Intervention de Nicolas Turquois

Séance en hémicycle du mardi 25 mai 2021 à 21h00
Accès au foncier agricole — Discussion générale

Photo issue du site de l'Assemblée nationale ou de WikipediaNicolas Turquois :

Le foncier agricole se raréfie, la taille des exploitations augmente et le nombre d'agriculteurs s'effondre. Cette réalité, nous la constatons tous les jours, d'abord par les chiffres, mais aussi et surtout grâce au retour d'expérience de nos agriculteurs. Je suis l'un d'entre eux et je ne peux être qu'inquiet du non-renouvellement des générations, des difficultés d'installation des jeunes agriculteurs et de l'accaparement des terres agricoles, ressource désormais en grande tension. Le constat est sans appel : en France, le prix moyen des terres agricoles à l'hectare a doublé entre 1995 et 2010. Il y a quatre fois moins d'agriculteurs exploitants qu'il y a quarante ans ; un agriculteur sur trois partant à la retraite n'est pas remplacé et la moitié des agriculteurs actuels seront à la retraite dans dix ans.

Quand je me suis installé, stopper l'agrandissement de l'exploitation familiale n'allait pas de soi. Je prenais la suite de mon père et de mon grand-père avant lui. Ils avaient connu les Trente Glorieuses, avec la mécanisation de l'agriculture et le développement de l'agriculture intensive, pour s'inscrire dans le cadre d'une demande désormais mondialisée. Ces évolutions structurelles, vécues par certains comme un progrès, ont emporté leur lot de dérives.

Le phénomène sociétaire, considéré aujourd'hui comme l'angle mort de la régulation, en est un exemple. Le regroupement en sociétés s'est progressivement développé au vu de ses avantages : mutualisation des compétences, partage des responsabilités, flexibilité accrue de l'organisation du travail, souplesse d'un tel outil lors des transmissions, dissociation des patrimoines personnel et professionnel, et ainsi de suite. Les exemples sont nombreux. Le regroupement en société permet aussi souvent de s'exonérer du contrôle des structures, pierre angulaire de la politique foncière.

Le foncier agricole est relativement peu cher par rapport à des pays voisins. Là où, en France, le prix à l'hectare se situe souvent aux alentours de 6 000 euros, en Allemagne, en Italie et en Angleterre les montants sont bien plus élevés ; ils vont même jusqu'à 50 000 euros en Belgique ou aux Pays-Bas. Le foncier agricole est devenu un placement sécurisé, au-delà même de toute considération agricole. Il fait l'objet de nombreuses convoitises et les montages sociétaires avec ou sans associés exploitants sont de formidables outils pour inverser radicalement le rapport de forces au détriment des exploitants individuels.
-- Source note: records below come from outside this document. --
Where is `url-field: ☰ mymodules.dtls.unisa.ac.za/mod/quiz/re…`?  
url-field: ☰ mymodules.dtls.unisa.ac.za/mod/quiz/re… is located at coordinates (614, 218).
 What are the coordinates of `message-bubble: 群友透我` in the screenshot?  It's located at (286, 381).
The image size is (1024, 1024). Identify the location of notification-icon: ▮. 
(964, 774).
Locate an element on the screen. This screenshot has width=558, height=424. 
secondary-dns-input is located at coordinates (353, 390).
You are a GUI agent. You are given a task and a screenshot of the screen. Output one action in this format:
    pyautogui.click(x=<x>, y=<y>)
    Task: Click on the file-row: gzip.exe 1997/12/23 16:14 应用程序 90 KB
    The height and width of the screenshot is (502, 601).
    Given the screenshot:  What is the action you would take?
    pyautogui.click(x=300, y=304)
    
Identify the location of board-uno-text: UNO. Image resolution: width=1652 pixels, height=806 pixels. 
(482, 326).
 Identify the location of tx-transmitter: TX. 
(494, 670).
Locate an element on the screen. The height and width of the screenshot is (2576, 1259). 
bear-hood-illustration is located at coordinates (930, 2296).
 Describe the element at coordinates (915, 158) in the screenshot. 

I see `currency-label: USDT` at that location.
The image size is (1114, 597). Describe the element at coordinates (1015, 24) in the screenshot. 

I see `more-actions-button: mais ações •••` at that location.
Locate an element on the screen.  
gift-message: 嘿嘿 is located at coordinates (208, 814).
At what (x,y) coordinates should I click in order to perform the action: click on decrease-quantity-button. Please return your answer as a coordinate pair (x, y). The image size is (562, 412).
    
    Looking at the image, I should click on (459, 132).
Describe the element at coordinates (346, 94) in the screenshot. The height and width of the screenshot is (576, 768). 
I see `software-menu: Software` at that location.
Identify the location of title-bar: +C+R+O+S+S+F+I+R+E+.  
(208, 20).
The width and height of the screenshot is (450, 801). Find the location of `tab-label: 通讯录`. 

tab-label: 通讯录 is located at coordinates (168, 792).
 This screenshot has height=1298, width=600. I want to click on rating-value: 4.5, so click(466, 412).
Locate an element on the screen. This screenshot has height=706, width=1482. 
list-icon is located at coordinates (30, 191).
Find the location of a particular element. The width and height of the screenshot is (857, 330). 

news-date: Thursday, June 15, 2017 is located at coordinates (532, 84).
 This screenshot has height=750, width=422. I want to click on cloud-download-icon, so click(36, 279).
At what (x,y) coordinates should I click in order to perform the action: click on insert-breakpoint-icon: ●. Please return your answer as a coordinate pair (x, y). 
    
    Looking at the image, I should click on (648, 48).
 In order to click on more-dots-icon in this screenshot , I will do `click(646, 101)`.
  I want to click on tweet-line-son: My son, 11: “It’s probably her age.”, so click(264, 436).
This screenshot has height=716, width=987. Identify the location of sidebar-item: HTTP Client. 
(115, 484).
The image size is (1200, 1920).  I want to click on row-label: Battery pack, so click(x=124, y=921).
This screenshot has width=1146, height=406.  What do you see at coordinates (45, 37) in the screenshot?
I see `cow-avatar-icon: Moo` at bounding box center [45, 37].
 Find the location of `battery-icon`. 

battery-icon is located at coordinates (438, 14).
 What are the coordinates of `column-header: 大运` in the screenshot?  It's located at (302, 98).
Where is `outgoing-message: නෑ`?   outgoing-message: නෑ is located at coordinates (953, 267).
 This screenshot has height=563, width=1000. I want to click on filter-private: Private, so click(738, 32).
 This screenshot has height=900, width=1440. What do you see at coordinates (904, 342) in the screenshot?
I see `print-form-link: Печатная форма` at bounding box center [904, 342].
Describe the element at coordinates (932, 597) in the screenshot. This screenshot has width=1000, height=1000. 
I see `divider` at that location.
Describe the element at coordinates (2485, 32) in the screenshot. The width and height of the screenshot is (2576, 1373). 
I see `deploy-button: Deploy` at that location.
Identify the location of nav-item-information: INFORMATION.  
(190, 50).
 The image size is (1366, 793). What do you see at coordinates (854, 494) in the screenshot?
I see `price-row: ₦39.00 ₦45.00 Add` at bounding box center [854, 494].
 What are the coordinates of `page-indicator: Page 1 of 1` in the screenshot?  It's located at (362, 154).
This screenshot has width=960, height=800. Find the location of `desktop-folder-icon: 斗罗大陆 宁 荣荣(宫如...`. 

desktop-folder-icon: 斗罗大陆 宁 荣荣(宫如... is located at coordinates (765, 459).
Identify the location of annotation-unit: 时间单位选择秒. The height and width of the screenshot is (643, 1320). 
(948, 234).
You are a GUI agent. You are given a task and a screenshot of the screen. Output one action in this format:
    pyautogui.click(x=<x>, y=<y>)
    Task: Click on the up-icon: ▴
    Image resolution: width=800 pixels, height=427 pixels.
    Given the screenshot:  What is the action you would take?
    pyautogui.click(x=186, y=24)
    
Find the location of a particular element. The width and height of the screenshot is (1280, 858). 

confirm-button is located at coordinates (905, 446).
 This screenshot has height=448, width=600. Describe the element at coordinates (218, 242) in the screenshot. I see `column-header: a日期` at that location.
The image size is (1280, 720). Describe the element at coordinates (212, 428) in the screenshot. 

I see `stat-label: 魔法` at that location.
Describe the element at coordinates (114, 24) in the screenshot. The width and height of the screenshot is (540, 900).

Il paraît aujourd'hui essentiel de mettre fin à la rupture d'égalité entre les personnes physiques, qui tombent sous le coup de la régulation et les cessionnaires de titres sociaux, qui y échappent. En 2019, les parts sociales de ces derniers représentaient 7 % des transactions du secteur et 17 % de la valeur du marché. Soyons clairs, cela signifie que 1,2 milliard d'euros de transactions a donc échappé à tout contrôle.

Notre réflexion ne doit pas conduire à opposer des modèles qui ont chacun leur utilité. La présente proposition de loi ne le fait d'ailleurs pas. En revanche, au vu de l'absence totale de contrôle de nombreuses transactions, il est tout à fait souhaitable de permettre la régulation de l'accès au foncier agricole au travers des structures sociétaires. Derrière l'accaparement des terres se cache inévitablement l'uniformisation culturale, dont nous connaissons aujourd'hui le lien direct avec l'effondrement de la biodiversité et l'appauvrissement des sols.

La politique foncière de la France ne pourra néanmoins se limiter au contrôle des parts sociales, même si celui-ci est absolument nécessaire. À l'avenir, il faudra également un meilleur encadrement de pratiques émergentes telles que le travail à façon intégral, qui tend à permettre une agriculture sans agriculteurs. Je sais d'ailleurs que la question de la définition de l'agriculteur actif est au cœur des discussions européennes, et j'espère, monsieur le ministre, que vous la ferez progresser.